Toward eliminating trachoma in Ethiopia
While trachoma continues to retreat on a global level, it is now clear that elimination will require more time in parts of the world where the disease burden is very high and the SAFE strategy is harder to implement due to insecurity, remoteness, lack of infrastructure, and entrenched poverty. In some of those places, trachoma is now being referred to as “persistent” by epidemiologists. ITI collaborates with partners to implement the SAFE strategy in places such as Ethiopia, which is the country most affected by trachoma. According to the International Coalition for Trachoma Control, as of May 2019, Ethiopia alone represented 51% of the global burden of the disease.

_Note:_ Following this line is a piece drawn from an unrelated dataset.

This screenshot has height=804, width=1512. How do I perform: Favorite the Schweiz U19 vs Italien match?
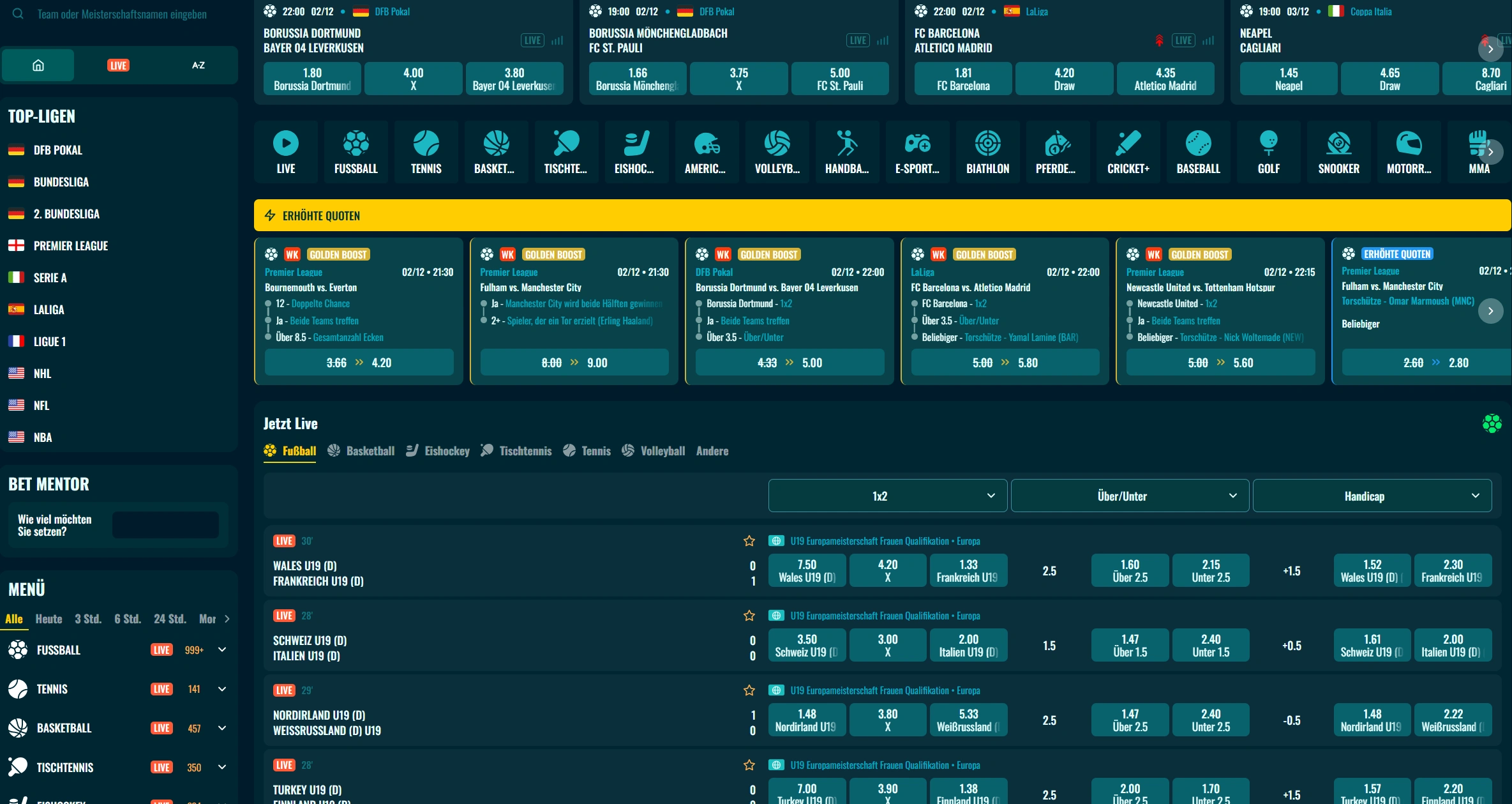749,616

Hope, however, is coming from ongoing research on the effectiveness of azithromycin. Although currently suspended due to COVID-19, a clinical trial — led by The Carter Center and Emory University together with Ethiopia’s federal and health ministries — will measure the effectiveness of repeated rounds of antibiotics administered to children on reducing the community prevalence of trachoma.
This is important given that children are known to be the reservoir of disease and if the disease burden can be greatly decreased more efficiently in children through enhanced antibiotic administration, then the community burden will also decrease.
“This program was built on the best educated guess at the time, and that best educated guess was once-per-year treatment. However, that was 20 years ago and we have learned so much — and shared so much through peer-reviewed publications that we currently know that once per year in some of the highest disease burden areas is not appropriate, data-driven, or impact-oriented,” said Kelly Callahan, director of the trachoma program at The Carter Center.